Il bestseller di Garmus e ora la serie Lezioni di chimica sono stati facilmente accostati alla serie cult The Marvelous Mrs. Maisel, per svariate ragioni: entrambe cominciano negli anni 50, entrambe hanno al cuore un tema femminista, la storia d’emancipazione di una donna in un contesto a grande prevalenza maschile (qui la chimica, là il mondo della comicità); la ricostruzione storica è in entrambe molto accurata, ricca di dettagli, e inevitabilmente anche un po’ nostalgica, come spesso accade con i period drama; Elizabeth Zott e Midge Maisel hanno caratteri molto diversi, per certi versi più che opposti (se Midge è ossessionata dalla perfezione e dal piacere a tutti, a Elizabeth non potrebbe importare di meno del giudizio altrui), ma hanno entrambe una battuta pronta e sferzante quasi ogni volta che qualcuno cerca di sminuirle.
Elizabeth Zott è interpretata da Brie Larson, attrice premiata con l’Oscar per Room, ma nota al grandissimo pubblico per il ruolo della supereroina Captain Marvel nei film del Marvel Cinematic Universe. Tristemente nota, verrebbe da dire, ovviamente suo malgrado: una parte molto rumorosa del fandom Marvel è notoriamente misogina, pronta a scatenare attacchi online alle attrici che secondo loro “rovinano” i loro amati prodotti. Brie Larson, a loro dire, è perdipiù “colpevole” di dichiararsi apertamente femminista, sostenendo i movimenti #MeToo e Time’s Up, e il suo personaggio Carol Danvers/Captain Marvel sarebbe “irrealisticamente” troppo forte, tanto da demolire la sospensione dell’incredulità (interessante: negli anni i fan Marvel hanno accettato entusiasticamente supereroi come “l’uomo formica” Ant-Man o l’albero semovente Groot, ma una pilota donna che sviluppa poteri cosmici non sarebbe verosimile).
Nonostante le campagne d’odio online – basta cercare “Brie Larson” su YouTube per trovare innumerevoli video che la criticano violentemente per qualsiasi cosa –, l’attrice tornerà a indossare il costume di Captain Marvel nel film The Marvels, in uscita a novembre.
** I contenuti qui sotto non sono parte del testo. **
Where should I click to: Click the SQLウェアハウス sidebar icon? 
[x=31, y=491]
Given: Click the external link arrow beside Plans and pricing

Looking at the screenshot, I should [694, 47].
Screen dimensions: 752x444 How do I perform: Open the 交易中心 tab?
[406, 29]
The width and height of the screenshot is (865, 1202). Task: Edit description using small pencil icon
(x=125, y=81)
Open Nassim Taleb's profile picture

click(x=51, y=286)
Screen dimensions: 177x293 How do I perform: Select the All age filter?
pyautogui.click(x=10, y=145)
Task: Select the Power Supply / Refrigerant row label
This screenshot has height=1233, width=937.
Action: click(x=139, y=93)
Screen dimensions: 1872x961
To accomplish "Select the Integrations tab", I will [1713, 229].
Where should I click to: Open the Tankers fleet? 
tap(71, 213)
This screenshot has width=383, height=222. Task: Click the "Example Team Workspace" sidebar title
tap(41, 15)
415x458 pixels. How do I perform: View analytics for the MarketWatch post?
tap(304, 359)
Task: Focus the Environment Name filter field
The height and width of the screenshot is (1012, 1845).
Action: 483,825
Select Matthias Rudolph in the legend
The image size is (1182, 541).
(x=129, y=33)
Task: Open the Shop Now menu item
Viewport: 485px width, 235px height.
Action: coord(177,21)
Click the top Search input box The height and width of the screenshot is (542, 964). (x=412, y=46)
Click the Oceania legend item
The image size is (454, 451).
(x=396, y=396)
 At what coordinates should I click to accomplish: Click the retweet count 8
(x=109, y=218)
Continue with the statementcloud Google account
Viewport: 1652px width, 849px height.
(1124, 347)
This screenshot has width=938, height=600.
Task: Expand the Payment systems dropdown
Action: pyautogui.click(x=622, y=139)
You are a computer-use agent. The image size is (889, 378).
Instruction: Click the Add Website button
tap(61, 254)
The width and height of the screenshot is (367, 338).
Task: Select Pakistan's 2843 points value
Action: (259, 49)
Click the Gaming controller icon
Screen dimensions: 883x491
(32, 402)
Di Lezioni di chimica è anche produttrice. E la storia della chimica Elizabeth Zott, che a guardar bene ha più aspetti in comune con la parabola aspirazionale di La regina degli scacchi che con The Marvelous Mrs. Maisel, con quella della comedian Midge condivide anche l’importanza della nascente televisione nella pop culture americana: nel suo programma di cucina, Cena alle sei, Elizabeth inserisce in modo interessante e informativo nozioni scientifiche, esorta le spettatrici a seguire i propri desideri, reitera continuamente la serietà delle cosiddette “occupazioni da donna”, esorta i piccoli spettatori ad apparecchiare la tavola per dare alle madri un po’ di respiro. Insomma, è sempre un’eroina, anche senza mantello.